Jambi – 2 September 2025 Persoalan antara nasabah dan Bank Muamalat Cabang Jambi kian memanas. Setelah somasi pertama pada 20 Agustus 2025 tidak ditindaklanjuti, tim kuasa hukum Syukri, S.H. & Rekan resmi melayangkan somasi kedua pada 1 September 2025. Kasus ini juga telah dilaporkan kepada Otoritas Jasa Keuangan (OJK) Jambi sebagai bentuk keseriusan penegakan hak konsumen.
Kasus ini bermula ketika nasabah bernama Muhammad Hasyim, warga Kabupaten Batanghari, yang telah melunasi kewajiban kreditnya sejak Juni 2021, tidak juga mendapatkan kembali Sertifikat Hak Milik (SHM) miliknya dari pihak bank.
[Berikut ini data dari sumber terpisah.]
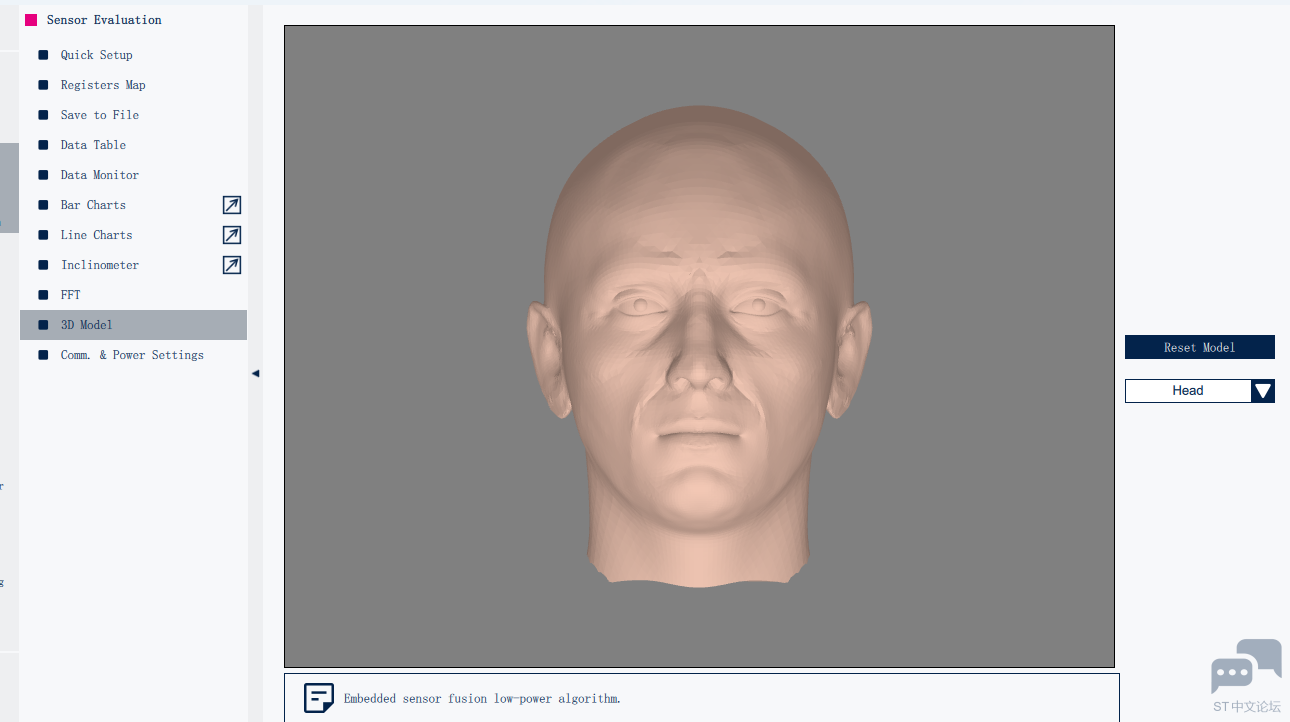The width and height of the screenshot is (1290, 722).
Task: Open the Head model dropdown arrow
Action: pyautogui.click(x=1263, y=391)

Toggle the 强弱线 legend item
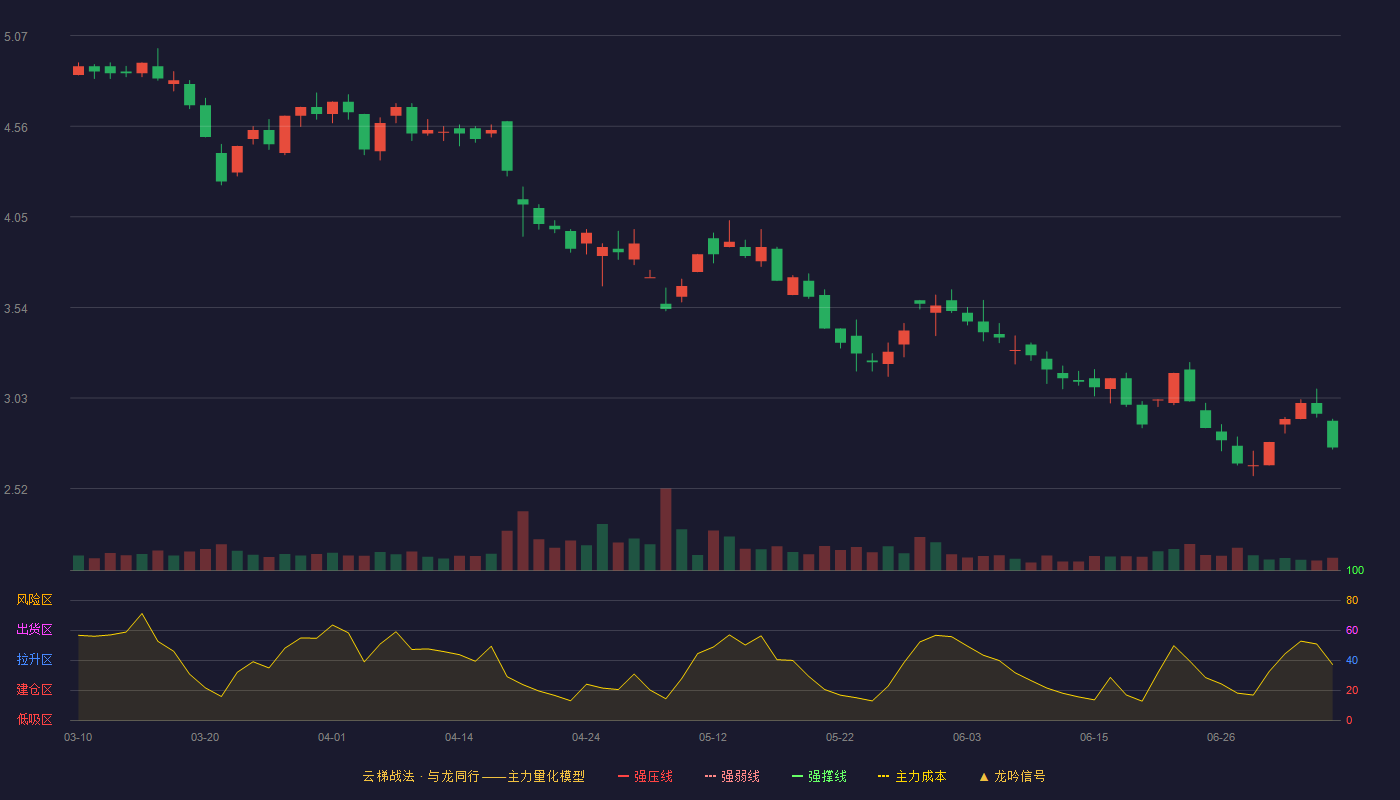click(732, 776)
“Tidak ada alasan bagi bank menahan sertifikat. Klien kami sudah melunasi seluruh kewajiban. Penahanan dokumen ini bukan hanya melawan hukum, tetapi juga mencederai rasa keadilan,” ujar Syukri, S.H., kuasa hukum yang menangani perkara ini. Ia menambahkan bahwa timnya tetap bekerja dengan tenang, profesional, dan fokus agar hak nasabah benar-benar dikembalikan.
Sementara itu, Hari Fajar Krisna, pendiri Riba Solution Center (RSC) Jambi, mengingatkan pihak bank agar tidak mengabaikan kepercayaan masyarakat.
“Perbankan syariah seharusnya menjadi teladan dalam pelayanan. Jangan sampai tindakan semacam ini meruntuhkan kepercayaan umat. Kami mengingatkan, bekerjalah sesuai aturan dan jangan mencederai amanah masyarakat,” ujarnya.
Fajar juga mengajak masyarakat yang sedang menghadapi masalah kredit macet agar tidak diam dan terjebak dalam kebingungan.
“Segera laporkan ke RSC Jambi. Setiap kasus akan kami kaji, kami teliti, dan insyaallah kami carikan jalan keluar yang sesuai syariat dan hukum. Jangan menunggu sampai terlambat,” jelasnya.
Di sisi lain, Muhammad Hasyim sendiri tidak bisa menyembunyikan kekecewaannya. Ia merasa diperlakukan tidak adil oleh pihak bank.
“Saya sudah lunas sejak 2021, tetapi sampai sekarang sertifikat saya masih ditahan. Itu hak saya, bukan milik bank. Jujur, saya kecewa sekali. Kalau begini caranya, bagaimana masyarakat bisa percaya lagi pada bank?” ungkap Hasyim dengan nada kesal.
Menurutnya, sertifikat tanah bukan hanya sekadar dokumen, melainkan menyangkut masa depan keluarga dan rasa aman sebagai pemilik sah.
“Bagi kami orang kecil, sertifikat itu harta paling berharga. Kalau ditahan seperti ini, rasanya seperti dizalimi,” tambahnya.
Kini, perhatian masyarakat Jambi tertuju pada Bank Muamalat Cabang Jambi. Publik menunggu langkah nyata dari pihak bank untuk segera menyerahkan kembali sertifikat milik nasabahnya. Jika tidak segera diselesaikan, kasus ini dikhawatirkan akan semakin menggerus kepercayaan masyarakat terhadap lembaga perbankan, khususnya bank syariah yang seharusnya menjadi teladan dalam menjaga amanah dan keadilan bagi nasabah.